CV Matthias M. Tischler
(PhD Heidelberg 1998; habilitation Dresden 2008) studied medieval and modern history, auxiliary sciences, classical and medieval Latin and Romance languages at the Universities of Heidelberg and Munich (1989–95) and Islam at the Faculty of Philosophy and Theology in Sankt Georgen, Frankfurt am Main (2003–08). He has been an ICREA Senior research professor in Barcelona since 2017. In the academic year 2014/15 he was Visiting Director of Studies at the EÉcole Pratique des Hautes EÉtudes in Paris, in spring 2016 he was Visiting Scholar at the Medieval Institute of Notre Dame University, USA, and in spring 2019 he was Visiting Scholar at the Institute for Advanced Study in Princeton, USA. In January 2020, he was a senior fellow at the Herzog August Bibliothek in Wolfenbüttel, Germany. He has been a member of the Academia Europaea since 1 September 2020 (member no 5397).

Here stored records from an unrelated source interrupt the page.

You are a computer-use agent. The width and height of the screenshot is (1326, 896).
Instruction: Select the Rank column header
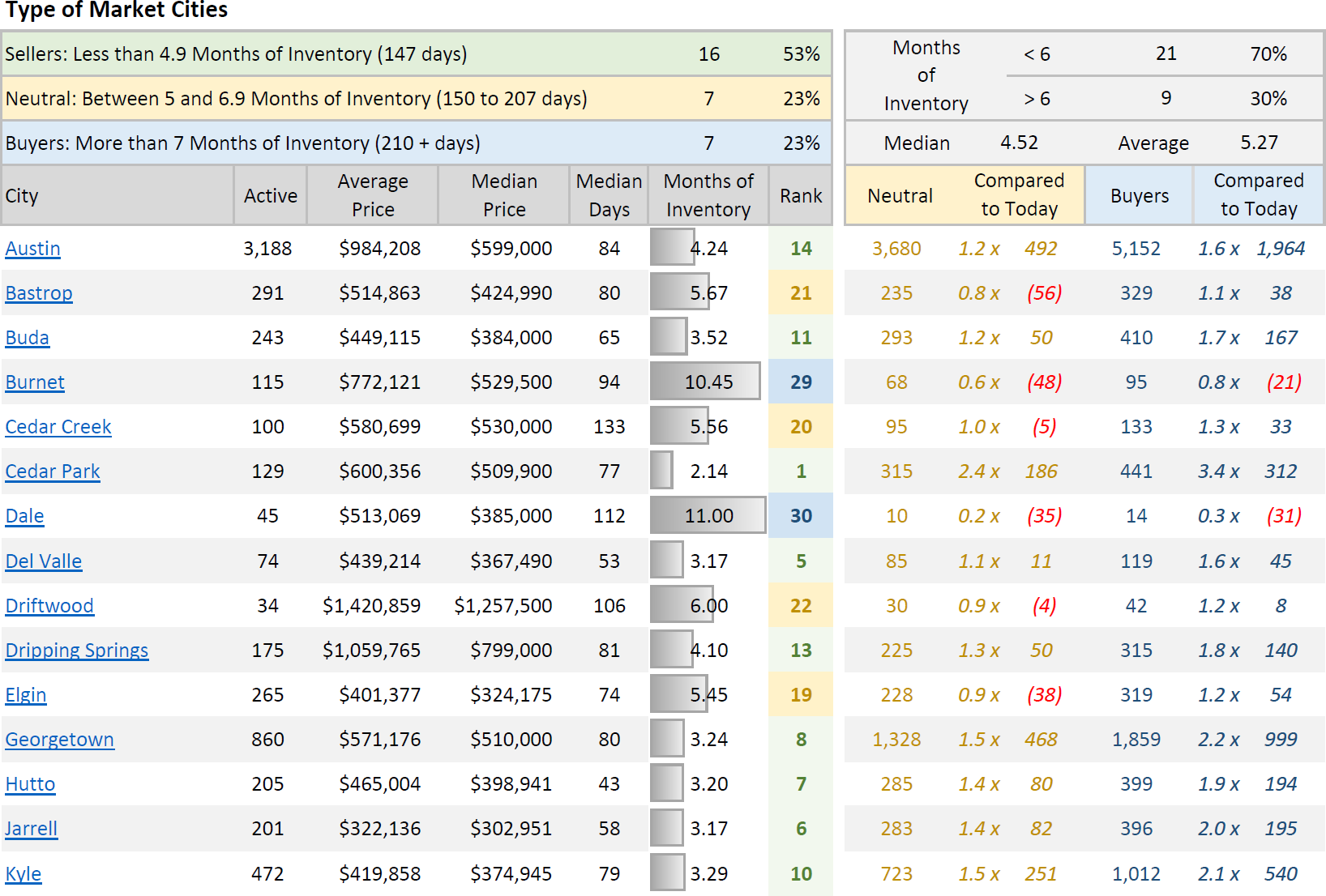(801, 195)
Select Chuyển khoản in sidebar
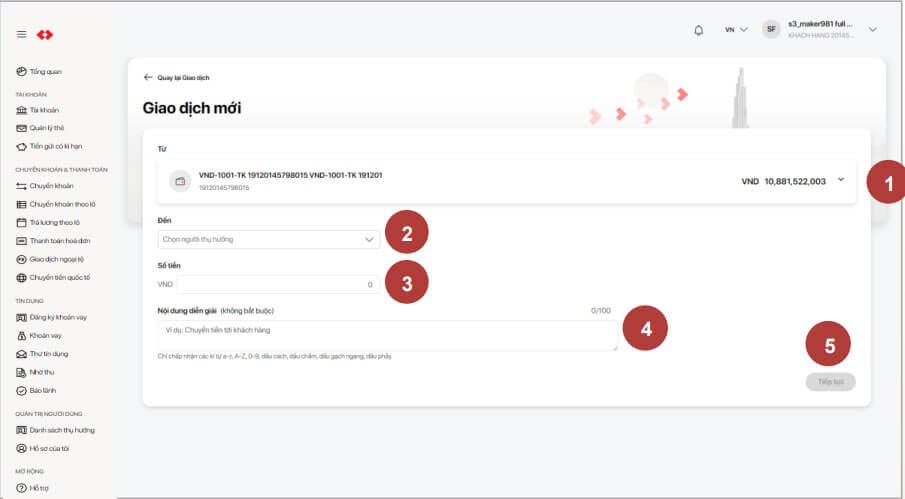 pyautogui.click(x=51, y=186)
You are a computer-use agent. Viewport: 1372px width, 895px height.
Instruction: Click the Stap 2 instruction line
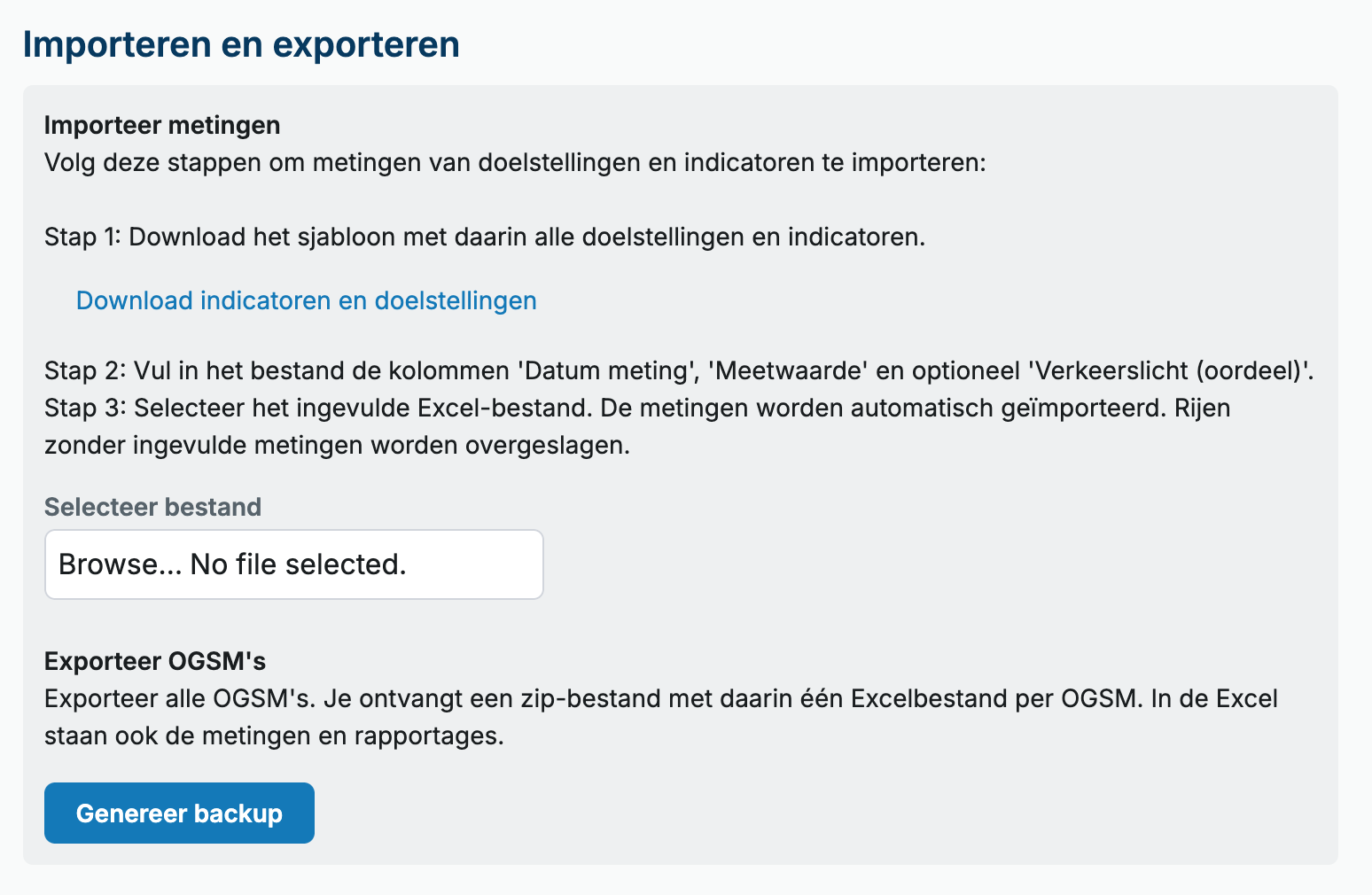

M. M. Tischler has published widely on the transcultural history of Jews, Christians, and Muslims and their identity formation in the Euro-Mediterranean Middle Ages, focusing on the transfer of knowledge, religious discussions, and the function and use of religious texts in the historiography and polemical and apologetic literary production of Latin Christians. All his work is based on the in-depth codicological and palaeographical study of manuscripts and contributes to the creation of a transcultural palaeography of the Middle Ages. From 2015 to 2019, he co-directed, with Walter Pohl, the FWF project “Bible and Historiography in Transcultural Iberian Societies, 8th to 12th Centuries” at the Institute for Medieval Research of the Austrian Academy of Sciences in Vienna. From 2016 to 2019, he directed the project “From Carolingian Periphery to European Central Region: The Written Genesis of Catalonia” at the Institute of Medieval Studies of the Autonomous University of Barcelona as part of the HERA project “After Empire: Using and Not Using the Past in the Crisis of the Carolingian World, c. 900-c.1050 (UNUP)”. Since 2020, he and Walter Pohl have been leading the bilateral project “Carolingian Culture in Septimania and Catalonia: The Transformation of a Multi-Ethnic Middle Ground of the Euro-Mediterranean World”.